Provided data: Begin

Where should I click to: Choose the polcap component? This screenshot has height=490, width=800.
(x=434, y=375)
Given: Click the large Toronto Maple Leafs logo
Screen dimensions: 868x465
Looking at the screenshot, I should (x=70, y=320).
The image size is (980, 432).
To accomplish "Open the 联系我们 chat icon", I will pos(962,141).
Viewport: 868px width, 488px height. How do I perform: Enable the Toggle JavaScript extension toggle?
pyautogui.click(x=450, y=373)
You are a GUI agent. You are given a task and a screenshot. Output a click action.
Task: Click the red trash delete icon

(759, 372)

Provided data: End

Task requirements: Reproduce all of the entries verbatim.

Answer space:
Where should I click to: Choose the polcap component? This screenshot has height=490, width=800.
(x=434, y=375)
Given: Click the large Toronto Maple Leafs logo
Screen dimensions: 868x465
Looking at the screenshot, I should (x=70, y=320).
The image size is (980, 432).
To accomplish "Open the 联系我们 chat icon", I will pos(962,141).
Viewport: 868px width, 488px height. How do I perform: Enable the Toggle JavaScript extension toggle?
pyautogui.click(x=450, y=373)
You are a GUI agent. You are given a task and a screenshot. Output a click action.
Task: Click the red trash delete icon

(759, 372)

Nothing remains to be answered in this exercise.